クラインの問いにキリトが答える。途中から余裕が無くて数えていなかったがそんなにも殺られていたとは…こんなに犠牲を出して俺たちはあと25層も進めるのだろうか?益々嫌気がする。周りの奴も俺と同じように思ったのか顔を俯かせて暗い表情をしている。

…唯一人をヒースクリフを除いて…奴の方を見ると周りが疲れで座り込んでいる中いつも通り堂々と立っている。あそこまでくると嫌味に感じる…HPもギリギリ安全域の緑のまんまだし…あの一度もHPが黄色になったことが無いって噂は本当なんじゃないか?そんな事を思ってしまった。ふとキリトの方を見ると…

 

「?何やってんだあいつ?」

 

キリトは剣を構えて立ち上がりヒースクリフの方を睨み付けた。

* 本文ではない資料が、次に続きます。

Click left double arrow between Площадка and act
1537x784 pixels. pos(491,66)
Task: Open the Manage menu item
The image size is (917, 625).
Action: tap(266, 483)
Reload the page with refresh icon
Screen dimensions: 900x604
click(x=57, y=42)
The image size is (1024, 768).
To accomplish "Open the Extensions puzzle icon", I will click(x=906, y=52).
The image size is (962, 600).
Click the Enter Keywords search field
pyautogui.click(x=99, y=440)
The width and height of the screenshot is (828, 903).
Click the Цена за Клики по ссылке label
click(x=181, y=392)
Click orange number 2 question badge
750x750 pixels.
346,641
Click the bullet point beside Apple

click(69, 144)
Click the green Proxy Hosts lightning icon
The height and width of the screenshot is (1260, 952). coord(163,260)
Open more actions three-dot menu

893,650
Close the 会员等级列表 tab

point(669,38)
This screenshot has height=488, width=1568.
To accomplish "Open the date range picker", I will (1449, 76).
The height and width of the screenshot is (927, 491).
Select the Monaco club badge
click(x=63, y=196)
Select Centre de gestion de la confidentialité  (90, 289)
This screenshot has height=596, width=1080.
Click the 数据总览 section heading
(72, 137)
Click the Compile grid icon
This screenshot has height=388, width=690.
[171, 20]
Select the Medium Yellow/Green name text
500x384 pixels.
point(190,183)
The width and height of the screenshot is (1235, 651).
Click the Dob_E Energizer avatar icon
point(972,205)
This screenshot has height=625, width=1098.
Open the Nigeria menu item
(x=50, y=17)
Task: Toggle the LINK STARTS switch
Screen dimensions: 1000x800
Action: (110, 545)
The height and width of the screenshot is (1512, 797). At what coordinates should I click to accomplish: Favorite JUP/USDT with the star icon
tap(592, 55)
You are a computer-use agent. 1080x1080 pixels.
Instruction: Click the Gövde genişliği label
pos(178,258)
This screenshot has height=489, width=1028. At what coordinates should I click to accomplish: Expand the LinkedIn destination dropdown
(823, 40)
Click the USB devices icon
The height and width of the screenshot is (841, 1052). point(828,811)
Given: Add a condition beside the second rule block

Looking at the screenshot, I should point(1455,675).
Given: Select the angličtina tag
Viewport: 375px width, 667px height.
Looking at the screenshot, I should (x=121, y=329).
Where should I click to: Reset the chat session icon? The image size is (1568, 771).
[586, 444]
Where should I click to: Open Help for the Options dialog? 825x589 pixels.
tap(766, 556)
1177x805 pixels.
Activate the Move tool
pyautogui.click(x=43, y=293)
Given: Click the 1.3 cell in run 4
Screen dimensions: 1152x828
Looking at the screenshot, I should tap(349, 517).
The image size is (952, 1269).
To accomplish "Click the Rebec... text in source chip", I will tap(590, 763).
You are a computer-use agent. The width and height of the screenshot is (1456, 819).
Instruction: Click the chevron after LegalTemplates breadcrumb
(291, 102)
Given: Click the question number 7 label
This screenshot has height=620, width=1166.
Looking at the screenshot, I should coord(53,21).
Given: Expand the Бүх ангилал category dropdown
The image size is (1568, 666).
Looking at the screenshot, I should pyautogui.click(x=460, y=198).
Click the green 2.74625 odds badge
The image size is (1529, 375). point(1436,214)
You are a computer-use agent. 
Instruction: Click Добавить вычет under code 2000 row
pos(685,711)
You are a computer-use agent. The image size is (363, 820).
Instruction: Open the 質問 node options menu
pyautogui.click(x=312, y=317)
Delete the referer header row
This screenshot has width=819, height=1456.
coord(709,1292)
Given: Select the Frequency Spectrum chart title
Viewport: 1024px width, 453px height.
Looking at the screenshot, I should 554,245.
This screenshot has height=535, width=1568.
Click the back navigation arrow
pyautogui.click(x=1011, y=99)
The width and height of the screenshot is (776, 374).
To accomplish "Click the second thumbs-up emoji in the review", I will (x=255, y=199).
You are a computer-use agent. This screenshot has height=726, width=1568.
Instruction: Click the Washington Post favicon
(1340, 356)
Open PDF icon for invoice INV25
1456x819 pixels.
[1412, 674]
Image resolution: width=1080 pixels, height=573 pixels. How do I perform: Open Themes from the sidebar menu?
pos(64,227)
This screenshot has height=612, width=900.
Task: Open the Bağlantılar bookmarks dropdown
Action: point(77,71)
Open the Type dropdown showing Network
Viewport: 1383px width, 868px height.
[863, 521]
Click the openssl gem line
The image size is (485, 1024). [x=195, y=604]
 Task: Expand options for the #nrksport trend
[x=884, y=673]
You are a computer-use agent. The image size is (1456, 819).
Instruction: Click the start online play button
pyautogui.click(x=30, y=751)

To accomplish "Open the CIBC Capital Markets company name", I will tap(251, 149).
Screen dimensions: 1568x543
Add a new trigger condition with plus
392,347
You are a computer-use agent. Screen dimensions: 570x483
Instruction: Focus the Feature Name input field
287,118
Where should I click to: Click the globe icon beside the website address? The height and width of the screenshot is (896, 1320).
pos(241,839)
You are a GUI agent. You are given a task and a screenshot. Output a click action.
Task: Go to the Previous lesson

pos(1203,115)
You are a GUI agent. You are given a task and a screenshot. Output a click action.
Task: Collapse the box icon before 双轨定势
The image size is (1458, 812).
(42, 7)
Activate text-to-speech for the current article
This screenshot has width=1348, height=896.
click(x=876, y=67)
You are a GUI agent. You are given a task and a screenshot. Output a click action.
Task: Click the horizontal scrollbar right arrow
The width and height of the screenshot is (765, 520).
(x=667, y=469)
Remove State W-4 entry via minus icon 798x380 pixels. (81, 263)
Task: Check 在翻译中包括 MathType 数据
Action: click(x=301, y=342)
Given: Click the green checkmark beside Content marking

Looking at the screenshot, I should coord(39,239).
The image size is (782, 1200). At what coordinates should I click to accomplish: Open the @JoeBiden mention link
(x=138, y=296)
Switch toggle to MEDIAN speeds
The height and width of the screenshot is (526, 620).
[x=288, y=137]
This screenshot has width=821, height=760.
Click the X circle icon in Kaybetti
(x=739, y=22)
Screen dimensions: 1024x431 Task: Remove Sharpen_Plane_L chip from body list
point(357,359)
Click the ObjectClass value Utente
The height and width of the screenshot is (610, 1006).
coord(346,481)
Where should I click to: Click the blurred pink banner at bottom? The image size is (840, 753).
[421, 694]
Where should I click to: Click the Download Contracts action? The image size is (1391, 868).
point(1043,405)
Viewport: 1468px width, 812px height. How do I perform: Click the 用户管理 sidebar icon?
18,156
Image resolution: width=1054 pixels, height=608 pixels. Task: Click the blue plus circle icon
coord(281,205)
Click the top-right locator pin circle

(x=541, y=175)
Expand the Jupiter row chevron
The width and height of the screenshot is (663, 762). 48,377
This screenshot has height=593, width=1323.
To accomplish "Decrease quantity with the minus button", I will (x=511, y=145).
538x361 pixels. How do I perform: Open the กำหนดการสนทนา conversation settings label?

すると片方剣突進技ヴォパールストライクを発動しながらヒースクリフの方に走って行ったのだ。

 

「馬鹿!何やって…」

 

そんなことを口に出す前にそれに気付いたヒースクリフが盾で防ごうとしたがキリトの剣はその軌道を巧みに変えてヒースクリフに直撃するはずだった…

 

「!何…!」

 

しかし、キリトの剣がヒースクリフに当たることは無かった。それはヒースクリフの前に出た紫色の障壁が剣を防いだからである。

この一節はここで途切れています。